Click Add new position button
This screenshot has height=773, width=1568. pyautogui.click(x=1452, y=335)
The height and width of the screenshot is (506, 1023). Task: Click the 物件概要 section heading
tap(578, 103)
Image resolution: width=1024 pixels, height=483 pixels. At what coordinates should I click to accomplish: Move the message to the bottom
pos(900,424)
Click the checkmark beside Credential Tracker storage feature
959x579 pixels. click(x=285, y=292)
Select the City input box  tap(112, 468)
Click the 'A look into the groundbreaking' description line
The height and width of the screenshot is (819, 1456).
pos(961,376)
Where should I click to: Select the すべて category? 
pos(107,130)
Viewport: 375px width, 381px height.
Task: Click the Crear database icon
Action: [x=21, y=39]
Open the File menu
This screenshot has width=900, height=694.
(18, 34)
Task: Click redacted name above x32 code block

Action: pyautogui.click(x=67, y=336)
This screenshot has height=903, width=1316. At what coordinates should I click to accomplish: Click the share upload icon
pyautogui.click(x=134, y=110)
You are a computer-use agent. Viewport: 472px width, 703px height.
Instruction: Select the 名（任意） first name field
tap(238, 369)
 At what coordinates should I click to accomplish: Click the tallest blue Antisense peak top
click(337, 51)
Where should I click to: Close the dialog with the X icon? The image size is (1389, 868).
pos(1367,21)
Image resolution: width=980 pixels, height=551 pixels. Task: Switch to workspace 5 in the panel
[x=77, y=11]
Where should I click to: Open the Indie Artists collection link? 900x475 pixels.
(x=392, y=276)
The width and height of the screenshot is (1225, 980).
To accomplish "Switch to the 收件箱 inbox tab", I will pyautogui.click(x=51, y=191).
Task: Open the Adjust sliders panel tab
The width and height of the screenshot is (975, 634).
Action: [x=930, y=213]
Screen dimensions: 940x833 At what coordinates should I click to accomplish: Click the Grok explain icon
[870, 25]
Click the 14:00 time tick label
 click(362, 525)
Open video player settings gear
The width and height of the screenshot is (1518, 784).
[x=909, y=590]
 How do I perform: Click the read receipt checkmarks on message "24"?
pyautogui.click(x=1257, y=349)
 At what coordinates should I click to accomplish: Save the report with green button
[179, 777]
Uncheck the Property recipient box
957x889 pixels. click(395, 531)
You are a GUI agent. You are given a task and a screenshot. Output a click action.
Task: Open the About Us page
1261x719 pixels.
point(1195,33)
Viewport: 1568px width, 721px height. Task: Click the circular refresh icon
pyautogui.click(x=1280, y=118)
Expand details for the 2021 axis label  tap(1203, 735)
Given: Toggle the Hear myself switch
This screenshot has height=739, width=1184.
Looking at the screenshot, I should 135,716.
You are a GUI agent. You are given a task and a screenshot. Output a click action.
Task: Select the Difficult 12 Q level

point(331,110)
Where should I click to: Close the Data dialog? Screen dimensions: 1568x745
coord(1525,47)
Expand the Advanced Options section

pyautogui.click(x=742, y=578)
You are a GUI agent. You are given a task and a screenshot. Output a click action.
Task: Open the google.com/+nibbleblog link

--*--

*EXERCISE DIRECTIONS*
The required answer is the complete data, repeated exactly.

*ANSWER BOX*
Click Add new position button
This screenshot has height=773, width=1568. pyautogui.click(x=1452, y=335)
The height and width of the screenshot is (506, 1023). Task: Click the 物件概要 section heading
tap(578, 103)
Image resolution: width=1024 pixels, height=483 pixels. At what coordinates should I click to accomplish: Move the message to the bottom
pos(900,424)
Click the checkmark beside Credential Tracker storage feature
959x579 pixels. click(x=285, y=292)
Select the City input box  tap(112, 468)
Click the 'A look into the groundbreaking' description line
The height and width of the screenshot is (819, 1456).
pos(961,376)
Where should I click to: Select the すべて category? 
pos(107,130)
Viewport: 375px width, 381px height.
Task: Click the Crear database icon
Action: [x=21, y=39]
Open the File menu
This screenshot has width=900, height=694.
(18, 34)
Task: Click redacted name above x32 code block

Action: pyautogui.click(x=67, y=336)
This screenshot has height=903, width=1316. At what coordinates should I click to accomplish: Click the share upload icon
pyautogui.click(x=134, y=110)
You are a computer-use agent. Viewport: 472px width, 703px height.
Instruction: Select the 名（任意） first name field
tap(238, 369)
 At what coordinates should I click to accomplish: Click the tallest blue Antisense peak top
click(337, 51)
Where should I click to: Close the dialog with the X icon? The image size is (1389, 868).
pos(1367,21)
Image resolution: width=980 pixels, height=551 pixels. Task: Switch to workspace 5 in the panel
[x=77, y=11]
Where should I click to: Open the Indie Artists collection link? 900x475 pixels.
(x=392, y=276)
The width and height of the screenshot is (1225, 980).
To accomplish "Switch to the 收件箱 inbox tab", I will pyautogui.click(x=51, y=191).
Task: Open the Adjust sliders panel tab
The width and height of the screenshot is (975, 634).
Action: [x=930, y=213]
Screen dimensions: 940x833 At what coordinates should I click to accomplish: Click the Grok explain icon
[870, 25]
Click the 14:00 time tick label
 click(362, 525)
Open video player settings gear
The width and height of the screenshot is (1518, 784).
[x=909, y=590]
 How do I perform: Click the read receipt checkmarks on message "24"?
pyautogui.click(x=1257, y=349)
 At what coordinates should I click to accomplish: Save the report with green button
[179, 777]
Uncheck the Property recipient box
957x889 pixels. click(395, 531)
You are a GUI agent. You are given a task and a screenshot. Output a click action.
Task: Open the About Us page
1261x719 pixels.
point(1195,33)
Viewport: 1568px width, 721px height. Task: Click the circular refresh icon
pyautogui.click(x=1280, y=118)
Expand details for the 2021 axis label  tap(1203, 735)
Given: Toggle the Hear myself switch
This screenshot has height=739, width=1184.
Looking at the screenshot, I should 135,716.
You are a GUI agent. You are given a task and a screenshot. Output a click action.
Task: Select the Difficult 12 Q level

point(331,110)
Where should I click to: Close the Data dialog? Screen dimensions: 1568x745
coord(1525,47)
Expand the Advanced Options section

pyautogui.click(x=742, y=578)
You are a GUI agent. You are given a task and a screenshot. Output a click action.
Task: Open the google.com/+nibbleblog link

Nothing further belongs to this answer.